While the Yanomami may not have high blood pressure issues, that’s not to say they are the picture of health. “What they don’t acknowledge is that there is no age-related rise in blood pressure because there is not much of a rise in age,” Satin said, pointing out that the Yanomami only “have a life span of 45 to 48 years.”
Those numbers, now firmly set in our minds as being the healthy way to eat, were immediately and widely accepted as they came from “one of our prestigious, great institutions,” said Satin. “So the World Health Organization throws their hat in, and all the other health institutions accept it. Nobody ever questioned it; it became entrenched. The people who did this thought they were doing good. The problem is that they are incompetent.”

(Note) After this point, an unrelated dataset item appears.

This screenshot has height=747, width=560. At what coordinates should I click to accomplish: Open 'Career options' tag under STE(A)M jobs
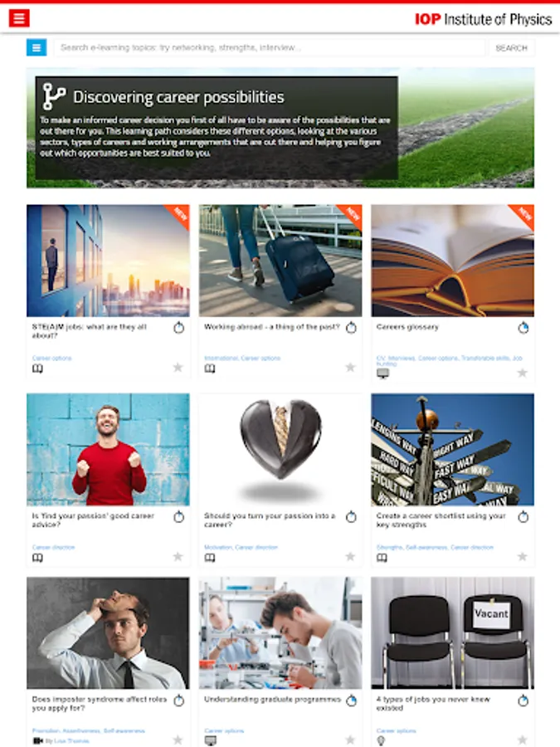pyautogui.click(x=52, y=359)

When Satin first came to the Salt Institute in 2002 “knowing nothing” about the issue, he asked the ‘experts’ the $65,000 question: “Don’t we have any data on the historical usage and consumption of salt?” No, he was told, being further assured that never in history have people consumed so much of it. But Satin said he was going to find out. And he did.
The war on sodium from a military history perspective
Searching military records going back to the war of 1812, Satin found that rations for both soldiers and POWs contained twice the amount of sodium we now consume. Other data Satin has uncovered reveals that just about everybody in the world, with the exception of the Yanomami, are consuming a range of approximately 3,000 up to 5,500 milligrams a day of sodium – “regardless of culture, geographical location or economic status.”
Despite all the new findings the Food and Drug Administration and other government agencies have continued their war on sodium, especially related to the national school lunch program, although Satin says “they have slowed down a bit…they need to find an exit strategy.”
Satin describes what is going on in the school lunch program as ludicrous – “should you have this child eat a nutritious vegetable or salad with a touch of salt to make it palatable, or say ‘don’t eat salt’ and the kid doesn’t eat it at all.”
Satin, who says he is not fond of our processed-food-heavy U.S. diet or lifestyle, feels that if the government abandoned its narrow focus on the supposed evils of salt, it might be able to do more good addressing our miserable eating habits in general.
This whole issue, he adds, is much bigger than salt. It’s about “the way we manage science in this country.”